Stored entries
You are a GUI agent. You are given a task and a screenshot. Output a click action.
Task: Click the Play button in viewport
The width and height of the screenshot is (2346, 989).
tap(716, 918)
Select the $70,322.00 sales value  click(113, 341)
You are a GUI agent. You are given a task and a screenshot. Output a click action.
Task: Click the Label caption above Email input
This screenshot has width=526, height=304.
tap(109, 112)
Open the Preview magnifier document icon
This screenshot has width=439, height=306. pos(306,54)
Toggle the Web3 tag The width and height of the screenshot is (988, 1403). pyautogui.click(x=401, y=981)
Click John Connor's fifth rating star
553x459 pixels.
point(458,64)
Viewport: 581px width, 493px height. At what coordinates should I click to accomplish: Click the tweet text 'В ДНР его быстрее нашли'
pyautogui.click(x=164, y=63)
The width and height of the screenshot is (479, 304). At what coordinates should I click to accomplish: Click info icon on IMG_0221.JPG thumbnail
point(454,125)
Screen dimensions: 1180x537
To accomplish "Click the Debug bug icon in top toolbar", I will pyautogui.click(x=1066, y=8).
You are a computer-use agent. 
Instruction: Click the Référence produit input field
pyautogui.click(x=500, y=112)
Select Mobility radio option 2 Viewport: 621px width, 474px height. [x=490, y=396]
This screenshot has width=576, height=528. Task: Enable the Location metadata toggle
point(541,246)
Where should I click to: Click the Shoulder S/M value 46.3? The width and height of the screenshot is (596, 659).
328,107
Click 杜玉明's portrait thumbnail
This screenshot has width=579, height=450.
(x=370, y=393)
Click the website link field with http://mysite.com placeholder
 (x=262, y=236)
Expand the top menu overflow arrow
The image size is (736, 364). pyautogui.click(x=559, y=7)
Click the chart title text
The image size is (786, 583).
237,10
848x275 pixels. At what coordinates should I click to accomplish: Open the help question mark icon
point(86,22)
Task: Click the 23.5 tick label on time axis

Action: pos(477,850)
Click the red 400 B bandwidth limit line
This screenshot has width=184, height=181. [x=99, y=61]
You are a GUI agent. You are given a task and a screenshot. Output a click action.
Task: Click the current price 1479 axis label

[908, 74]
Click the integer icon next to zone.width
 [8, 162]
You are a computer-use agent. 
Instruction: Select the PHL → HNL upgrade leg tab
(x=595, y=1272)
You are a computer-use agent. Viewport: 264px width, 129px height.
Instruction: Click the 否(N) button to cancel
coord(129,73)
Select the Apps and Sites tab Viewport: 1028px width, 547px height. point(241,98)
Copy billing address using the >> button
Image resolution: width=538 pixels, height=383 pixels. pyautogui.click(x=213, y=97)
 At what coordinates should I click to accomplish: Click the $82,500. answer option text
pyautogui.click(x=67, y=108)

[EXERCISE DESCRIPTION] Nothing should appear in the answer except the lines from the one with "You are a computer-use agent. Viewport: 264px" through the final line of the records, written exactly.

[EXERCISE ANSWER]
You are a computer-use agent. Viewport: 264px width, 129px height.
Instruction: Click the 否(N) button to cancel
coord(129,73)
Select the Apps and Sites tab Viewport: 1028px width, 547px height. point(241,98)
Copy billing address using the >> button
Image resolution: width=538 pixels, height=383 pixels. pyautogui.click(x=213, y=97)
 At what coordinates should I click to accomplish: Click the $82,500. answer option text
pyautogui.click(x=67, y=108)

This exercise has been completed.